REQUIRED ACTION ->
Pick out all lines in the listing holding the string "computer" and copy them.
▬▬▬▬▬▬
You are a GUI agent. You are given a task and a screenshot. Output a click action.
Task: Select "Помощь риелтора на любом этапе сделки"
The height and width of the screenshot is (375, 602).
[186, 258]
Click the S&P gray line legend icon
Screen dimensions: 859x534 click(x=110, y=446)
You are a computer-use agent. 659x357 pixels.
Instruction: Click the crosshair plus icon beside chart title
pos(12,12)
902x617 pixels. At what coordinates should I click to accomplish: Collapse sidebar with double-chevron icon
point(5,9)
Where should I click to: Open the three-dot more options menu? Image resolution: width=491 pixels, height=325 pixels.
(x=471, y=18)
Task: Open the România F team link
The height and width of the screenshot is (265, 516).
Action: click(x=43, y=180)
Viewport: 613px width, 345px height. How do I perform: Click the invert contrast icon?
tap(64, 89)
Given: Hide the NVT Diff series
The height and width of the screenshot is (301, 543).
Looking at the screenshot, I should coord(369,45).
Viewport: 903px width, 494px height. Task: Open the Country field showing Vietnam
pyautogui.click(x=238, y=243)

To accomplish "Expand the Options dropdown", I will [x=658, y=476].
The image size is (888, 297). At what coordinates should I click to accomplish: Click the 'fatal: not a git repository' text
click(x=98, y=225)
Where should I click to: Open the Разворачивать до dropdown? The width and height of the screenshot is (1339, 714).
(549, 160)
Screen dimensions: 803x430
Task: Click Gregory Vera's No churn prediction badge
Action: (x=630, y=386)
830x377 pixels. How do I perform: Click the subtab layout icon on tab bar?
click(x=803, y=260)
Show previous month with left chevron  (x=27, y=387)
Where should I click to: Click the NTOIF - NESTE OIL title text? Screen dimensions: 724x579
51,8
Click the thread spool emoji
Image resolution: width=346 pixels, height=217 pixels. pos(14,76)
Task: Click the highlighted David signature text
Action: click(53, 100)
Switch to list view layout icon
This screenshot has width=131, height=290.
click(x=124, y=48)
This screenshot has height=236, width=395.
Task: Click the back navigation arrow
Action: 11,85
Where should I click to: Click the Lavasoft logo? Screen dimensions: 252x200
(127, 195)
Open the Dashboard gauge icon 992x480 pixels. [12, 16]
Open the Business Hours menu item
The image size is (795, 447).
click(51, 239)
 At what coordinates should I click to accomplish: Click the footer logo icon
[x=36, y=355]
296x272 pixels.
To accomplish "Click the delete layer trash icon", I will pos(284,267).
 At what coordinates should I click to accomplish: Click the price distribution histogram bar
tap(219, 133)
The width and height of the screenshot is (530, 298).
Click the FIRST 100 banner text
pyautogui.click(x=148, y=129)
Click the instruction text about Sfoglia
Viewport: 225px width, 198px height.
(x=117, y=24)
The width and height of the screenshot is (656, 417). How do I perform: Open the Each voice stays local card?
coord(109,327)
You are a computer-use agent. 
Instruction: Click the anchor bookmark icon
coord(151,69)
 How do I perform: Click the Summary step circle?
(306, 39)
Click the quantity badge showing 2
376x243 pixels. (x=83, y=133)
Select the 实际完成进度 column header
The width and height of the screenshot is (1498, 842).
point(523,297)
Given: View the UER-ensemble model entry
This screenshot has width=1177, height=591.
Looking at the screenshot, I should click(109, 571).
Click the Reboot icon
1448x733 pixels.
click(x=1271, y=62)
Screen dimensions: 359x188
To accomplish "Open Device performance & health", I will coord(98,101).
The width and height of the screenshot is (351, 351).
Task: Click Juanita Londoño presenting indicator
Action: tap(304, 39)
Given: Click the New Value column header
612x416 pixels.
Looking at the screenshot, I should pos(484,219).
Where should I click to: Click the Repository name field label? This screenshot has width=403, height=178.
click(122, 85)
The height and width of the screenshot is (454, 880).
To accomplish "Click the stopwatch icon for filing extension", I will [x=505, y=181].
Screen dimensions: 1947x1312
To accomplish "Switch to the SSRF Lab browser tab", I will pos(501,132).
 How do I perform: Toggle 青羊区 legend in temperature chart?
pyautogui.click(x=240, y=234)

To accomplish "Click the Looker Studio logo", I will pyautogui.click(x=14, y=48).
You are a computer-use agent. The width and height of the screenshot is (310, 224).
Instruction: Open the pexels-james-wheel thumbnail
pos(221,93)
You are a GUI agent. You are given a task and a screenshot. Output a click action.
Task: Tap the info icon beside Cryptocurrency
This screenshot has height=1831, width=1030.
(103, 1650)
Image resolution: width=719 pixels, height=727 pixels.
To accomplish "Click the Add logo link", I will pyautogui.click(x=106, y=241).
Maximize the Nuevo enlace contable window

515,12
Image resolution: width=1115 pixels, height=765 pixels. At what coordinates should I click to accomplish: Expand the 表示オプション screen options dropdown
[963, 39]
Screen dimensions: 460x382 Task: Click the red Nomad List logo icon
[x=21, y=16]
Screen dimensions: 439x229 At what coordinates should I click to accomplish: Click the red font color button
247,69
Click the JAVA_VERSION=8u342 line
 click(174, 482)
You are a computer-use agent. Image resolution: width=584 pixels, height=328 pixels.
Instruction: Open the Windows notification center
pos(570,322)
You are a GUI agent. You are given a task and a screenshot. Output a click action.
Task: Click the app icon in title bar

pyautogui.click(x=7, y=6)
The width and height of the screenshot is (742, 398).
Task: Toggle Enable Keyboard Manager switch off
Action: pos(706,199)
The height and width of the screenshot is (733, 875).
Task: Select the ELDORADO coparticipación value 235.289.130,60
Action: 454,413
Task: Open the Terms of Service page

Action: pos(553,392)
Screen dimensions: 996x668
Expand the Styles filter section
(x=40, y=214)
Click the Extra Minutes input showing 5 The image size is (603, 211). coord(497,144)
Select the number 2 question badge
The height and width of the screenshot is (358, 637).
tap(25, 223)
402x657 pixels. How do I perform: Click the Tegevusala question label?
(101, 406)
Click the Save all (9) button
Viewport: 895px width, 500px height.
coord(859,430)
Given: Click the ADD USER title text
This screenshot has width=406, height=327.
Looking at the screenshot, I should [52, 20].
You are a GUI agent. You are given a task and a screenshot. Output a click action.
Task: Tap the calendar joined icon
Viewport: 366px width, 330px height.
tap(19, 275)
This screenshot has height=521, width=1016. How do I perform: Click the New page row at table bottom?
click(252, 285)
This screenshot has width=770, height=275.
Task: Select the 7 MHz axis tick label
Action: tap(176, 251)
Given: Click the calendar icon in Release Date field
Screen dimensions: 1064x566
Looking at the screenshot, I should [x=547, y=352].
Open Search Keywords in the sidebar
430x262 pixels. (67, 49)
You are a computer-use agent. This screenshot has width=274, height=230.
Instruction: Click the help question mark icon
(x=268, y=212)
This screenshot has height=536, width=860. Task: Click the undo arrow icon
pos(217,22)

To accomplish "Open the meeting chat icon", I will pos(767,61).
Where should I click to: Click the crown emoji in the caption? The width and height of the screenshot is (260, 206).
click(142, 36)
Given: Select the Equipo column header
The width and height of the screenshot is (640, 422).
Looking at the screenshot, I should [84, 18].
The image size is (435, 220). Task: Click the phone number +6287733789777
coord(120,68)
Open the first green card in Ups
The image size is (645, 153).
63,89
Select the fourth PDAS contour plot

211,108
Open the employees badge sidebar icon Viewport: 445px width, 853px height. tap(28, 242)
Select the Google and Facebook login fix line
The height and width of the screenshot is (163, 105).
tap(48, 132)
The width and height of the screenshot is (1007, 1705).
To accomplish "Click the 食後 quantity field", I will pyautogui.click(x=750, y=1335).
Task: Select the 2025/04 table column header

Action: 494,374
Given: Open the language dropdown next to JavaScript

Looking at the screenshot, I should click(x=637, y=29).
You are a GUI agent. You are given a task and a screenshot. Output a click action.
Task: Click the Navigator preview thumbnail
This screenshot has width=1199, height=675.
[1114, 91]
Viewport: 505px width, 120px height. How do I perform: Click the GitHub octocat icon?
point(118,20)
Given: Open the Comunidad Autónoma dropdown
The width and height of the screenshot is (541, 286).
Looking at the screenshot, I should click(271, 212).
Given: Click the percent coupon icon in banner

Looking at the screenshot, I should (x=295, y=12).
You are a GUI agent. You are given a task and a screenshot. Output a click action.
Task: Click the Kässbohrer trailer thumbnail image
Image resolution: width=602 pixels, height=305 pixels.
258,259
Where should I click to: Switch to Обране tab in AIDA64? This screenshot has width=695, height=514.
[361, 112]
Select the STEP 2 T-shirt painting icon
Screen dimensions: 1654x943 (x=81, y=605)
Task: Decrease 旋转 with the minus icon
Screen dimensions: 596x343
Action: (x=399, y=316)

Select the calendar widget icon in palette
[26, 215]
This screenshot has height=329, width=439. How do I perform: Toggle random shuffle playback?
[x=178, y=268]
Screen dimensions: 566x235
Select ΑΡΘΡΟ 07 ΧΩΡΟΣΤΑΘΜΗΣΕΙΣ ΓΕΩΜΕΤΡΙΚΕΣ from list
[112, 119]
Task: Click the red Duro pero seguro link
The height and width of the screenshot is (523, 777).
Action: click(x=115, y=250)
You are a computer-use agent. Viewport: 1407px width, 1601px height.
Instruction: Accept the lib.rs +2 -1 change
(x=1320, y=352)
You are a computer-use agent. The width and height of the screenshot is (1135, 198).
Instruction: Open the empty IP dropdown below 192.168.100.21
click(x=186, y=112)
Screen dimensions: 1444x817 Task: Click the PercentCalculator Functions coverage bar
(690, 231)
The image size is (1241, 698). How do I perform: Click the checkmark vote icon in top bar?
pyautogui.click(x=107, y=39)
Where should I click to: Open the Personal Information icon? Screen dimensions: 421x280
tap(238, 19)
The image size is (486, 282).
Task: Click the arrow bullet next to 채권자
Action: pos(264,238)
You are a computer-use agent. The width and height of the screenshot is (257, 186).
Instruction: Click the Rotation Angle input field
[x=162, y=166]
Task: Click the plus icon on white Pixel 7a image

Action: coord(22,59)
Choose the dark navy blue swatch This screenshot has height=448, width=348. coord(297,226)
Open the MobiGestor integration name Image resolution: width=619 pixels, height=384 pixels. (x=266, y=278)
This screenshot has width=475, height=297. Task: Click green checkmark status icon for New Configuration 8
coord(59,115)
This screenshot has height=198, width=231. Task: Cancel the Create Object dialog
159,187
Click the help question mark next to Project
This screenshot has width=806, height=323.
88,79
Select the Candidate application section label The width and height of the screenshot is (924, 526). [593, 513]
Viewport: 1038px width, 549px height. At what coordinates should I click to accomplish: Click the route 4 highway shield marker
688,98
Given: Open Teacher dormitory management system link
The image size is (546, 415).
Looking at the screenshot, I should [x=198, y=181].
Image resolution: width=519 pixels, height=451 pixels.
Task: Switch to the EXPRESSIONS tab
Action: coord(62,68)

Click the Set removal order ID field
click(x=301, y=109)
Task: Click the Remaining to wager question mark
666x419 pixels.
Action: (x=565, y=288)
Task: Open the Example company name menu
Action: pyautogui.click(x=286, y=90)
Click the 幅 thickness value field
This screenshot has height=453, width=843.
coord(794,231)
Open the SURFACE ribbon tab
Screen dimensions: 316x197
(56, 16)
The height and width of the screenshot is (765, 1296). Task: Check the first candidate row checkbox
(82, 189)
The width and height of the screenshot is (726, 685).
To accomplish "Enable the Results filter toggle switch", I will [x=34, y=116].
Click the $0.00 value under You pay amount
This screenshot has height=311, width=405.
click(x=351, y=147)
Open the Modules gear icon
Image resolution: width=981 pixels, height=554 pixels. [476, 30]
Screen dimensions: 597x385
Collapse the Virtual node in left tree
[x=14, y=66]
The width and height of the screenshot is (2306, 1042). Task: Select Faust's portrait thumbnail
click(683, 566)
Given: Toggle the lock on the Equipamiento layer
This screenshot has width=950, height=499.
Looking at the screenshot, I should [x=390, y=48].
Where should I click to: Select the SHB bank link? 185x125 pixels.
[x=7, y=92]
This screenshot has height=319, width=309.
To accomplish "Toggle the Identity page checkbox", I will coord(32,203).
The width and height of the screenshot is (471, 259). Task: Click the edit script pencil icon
▬▬▬▬▬▬
RESULT OF THIS EXERCISE ->
You are a computer-use agent. 659x357 pixels.
You are a computer-use agent. 
You are a computer-use agent. The width and height of the screenshot is (310, 224).
You are a computer-use agent. Image resolution: width=584 pixels, height=328 pixels.
You are a computer-use agent. This screenshot has width=274, height=230.
You are a computer-use agent. Viewport: 1407px width, 1601px height.
You are a computer-use agent. The width and height of the screenshot is (1135, 198).
You are a computer-use agent. The width and height of the screenshot is (257, 186).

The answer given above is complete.